Yup, agree with all of this.
We were in the tiny town of Kremmling, CO back in June. I noticed that in the corner of the town park was a small, single charging station. It literally took up a single parking space. I presume the power was drawn off of the office that was part of the town park.
I think we'll start seeing more things like that popping up. As far as the cost of installation, the smart thing would be for local businesses to pitch in on the cost. After all, when people stop to charge their cars for 2 - 3 hours, where are they going to be walking around and spending money?
The "fuel station" of the future will not look like a "filling station" of today. At a "filling station" you pull in, pump your fuel, maybe walk into the store for a snack or bathroom break, then get back in your car and leave.
An EV "charging station" will look more like a parking lot, except with a pedestal in front of each space. You'll pull in, plug in, and then either sit in your car watching a movie or surfing the internet, or walk in to a shop/restaurant and spend your time (and money) there.
Most EV owners are only on a charger 30-40 minutes at most.
The old concept of fill it up then give it three more clicks isn’t how EVs work. The battery technology makes the meat of the battery the best portion to use, charge run at etc.
from 20% to 80% is the meat of a EV battery. Thats the portion that charges the most efficiently ie fastest. Also filling all the way up err charging to 100% isn’t exactly healthy for the battery.
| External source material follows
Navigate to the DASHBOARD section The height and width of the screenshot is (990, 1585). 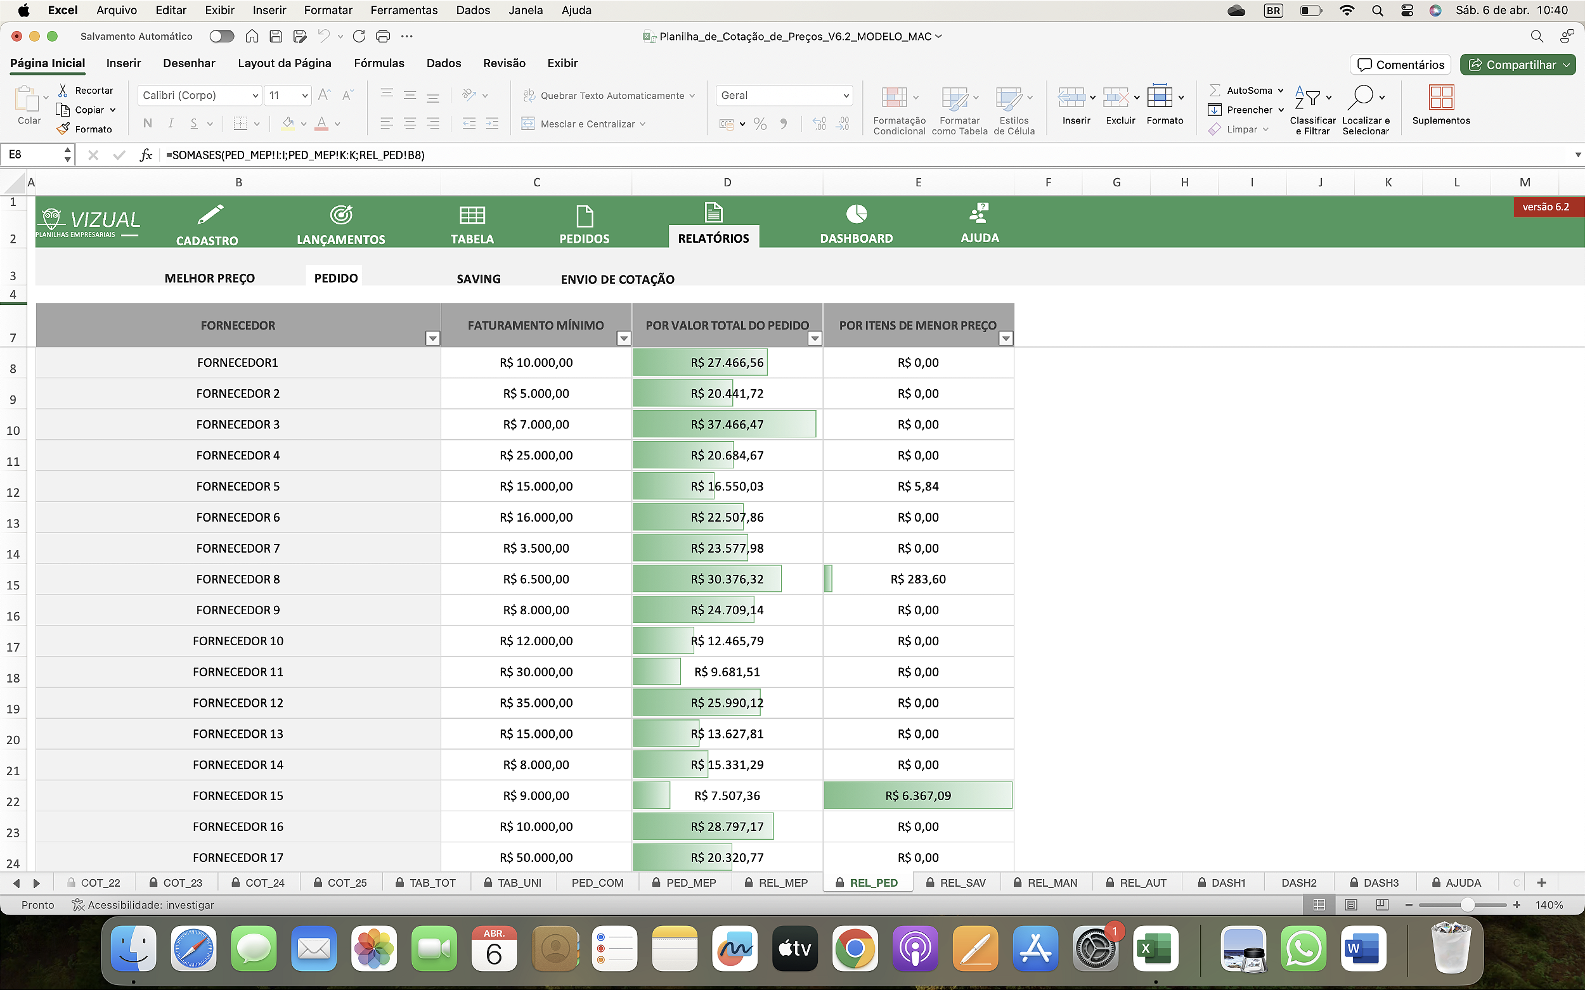[x=855, y=223]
Experienced EV owners with daily use actually set them to only charge late at night at the low est electricity cost (rates). The car might be plugged in at 2pm but that doesn’t mean it’s charging. Also back to battery use daily users only charge for their typical daily use.
Example if your typical day is 50 miles you generally only charge for 100-120 mile range which for most EVs is 40-50% battery charged.
This also means that for most EVs figure 2miles per KW.They are pulling 25 ish or less Kw per night charging. All the EVs are getting smart meaning if a situation develops say weather event gets forecast and your car is already charged 50%. It will kick back on and charge 100% without you telling it to. Its anticipating you may need 100% range to evacuate or possibly go a few days with no grid power etc.
As for understanding power use. My 1968 2700sqft house with giant pool, several refrigerators and updated as much as makes sense to be efficient will burn through 18-23kw in 24 hours in the summer with fans, pool pump etc. Winters we don’t run pool pumps and typically use the 40,000 btu gas insert only, we’ll run 10-16kw a day. Thats no AC use on the house! We were day 6 here yesterday with 100+ temps. Yesterday was the first day this year I turned on our AC. The house finally broke 80 at about 5:30pm. We ran the AC for about 45min then our outside temps dropped to 80 so AC went off. If we run the AC like a typical user all day we easily will see 64kw used in 24hrs vs say a high day of 25kw without AC.
Forced air AC is still the absolute number one power pig in the electricity world.
So most EV owners doing the US average 30 miles daily are likely using double the Electricity they used prior to moving to a EV.